◆ **Text block**:
┄┄┄┄┄┄

Ben Astorga

Personal information
- Full name: Benyam Astorga
- Date of birth: May 14, 1972 (age 54)
- Place of birth: United States ^{[where?]}
- Positions: Defender; forward;

Senior career*
- Years: Team / Apps / (Gls)
- 1998: Miami Breakers / 1 / (4)
- 2010–2013: Florida Beach Soccer FC / 34

International career
- 2001–2008; 2012: United States (Beach) / 27 / (11)

Managerial career
- 2013–2015: Trinidad and Tobago (Beach) (AC)
- 2016: United States (Footvolley) (HC)
- 2015–2017: Trinidad and Tobago (Beach) (HC)
- 2020–2024: Gulliver Prep (AC)
- 2021–2024: United States (Beach) (AC)

Medal record
Men's Beach Soccer
Representing United States
CONCACAF Beach Soccer Championship
| Bronze medal – third place | 2005 | 3rd |
| Gold medal – first place | 2006 | 1st |
| Gold medal – first place | 2007 | 1st |
| Bronze medal – third place | 2008 | 3rd |

= Ben Astorga =

American former beach soccer player and coach

Benyam "Ben" Astorga (born May 14, 1972) is an American former beach soccer player and former assistant coach for the U.S. Men's National Beach Soccer Team. He played in three FIFA Beach Soccer World Cups and was named to the 2025 National Soccer Hall of Fame Veteran Eligibility List.

== Early life ==
Benyam Astorga was born on May 14, 1972, in the United States.

== Playing career ==

=== Professional ===
In the 1998 season, Astorga played for the Miami Breakers in the USL D-3 Pro League. On July 19, he scored a goal in a victory against Orlando.

┄┄┄┄┄┄

[Stored items]
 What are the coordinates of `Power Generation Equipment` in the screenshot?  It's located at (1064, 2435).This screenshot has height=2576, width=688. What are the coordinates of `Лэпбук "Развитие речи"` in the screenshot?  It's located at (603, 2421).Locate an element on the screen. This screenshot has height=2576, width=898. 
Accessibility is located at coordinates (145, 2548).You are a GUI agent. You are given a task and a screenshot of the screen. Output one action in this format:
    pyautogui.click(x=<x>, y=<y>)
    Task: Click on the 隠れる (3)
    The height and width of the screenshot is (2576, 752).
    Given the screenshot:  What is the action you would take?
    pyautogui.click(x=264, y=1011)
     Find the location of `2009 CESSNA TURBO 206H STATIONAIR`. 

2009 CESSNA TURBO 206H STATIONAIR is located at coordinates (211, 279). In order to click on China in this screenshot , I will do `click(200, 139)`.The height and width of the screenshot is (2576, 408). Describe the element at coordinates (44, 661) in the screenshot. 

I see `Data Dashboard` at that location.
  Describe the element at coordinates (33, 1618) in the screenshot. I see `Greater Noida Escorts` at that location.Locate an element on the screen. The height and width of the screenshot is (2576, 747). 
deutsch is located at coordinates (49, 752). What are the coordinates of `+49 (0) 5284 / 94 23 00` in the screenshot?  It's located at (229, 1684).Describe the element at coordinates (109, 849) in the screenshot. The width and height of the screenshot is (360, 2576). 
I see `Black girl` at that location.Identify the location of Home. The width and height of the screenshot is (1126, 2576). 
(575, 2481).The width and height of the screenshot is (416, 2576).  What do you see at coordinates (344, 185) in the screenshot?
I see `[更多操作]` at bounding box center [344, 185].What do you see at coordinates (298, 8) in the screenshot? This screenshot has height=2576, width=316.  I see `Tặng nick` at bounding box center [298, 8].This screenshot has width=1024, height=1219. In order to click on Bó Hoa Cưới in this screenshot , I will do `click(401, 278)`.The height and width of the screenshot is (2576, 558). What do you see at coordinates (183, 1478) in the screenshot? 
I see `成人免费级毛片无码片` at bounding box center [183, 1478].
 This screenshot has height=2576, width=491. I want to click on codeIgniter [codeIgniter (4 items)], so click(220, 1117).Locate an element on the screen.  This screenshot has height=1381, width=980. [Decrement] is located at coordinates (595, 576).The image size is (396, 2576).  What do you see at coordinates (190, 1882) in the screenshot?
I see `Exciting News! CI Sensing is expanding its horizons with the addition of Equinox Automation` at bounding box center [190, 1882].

┄┄┄┄┄┄

◆ **How to complete this task**:
According to the Ben Astorga biography, how many FIFA Beach Soccer World Cups did he play in? The data above plays no part here.

◆ **Output of the task**:
He played in three FIFA Beach Soccer World Cups.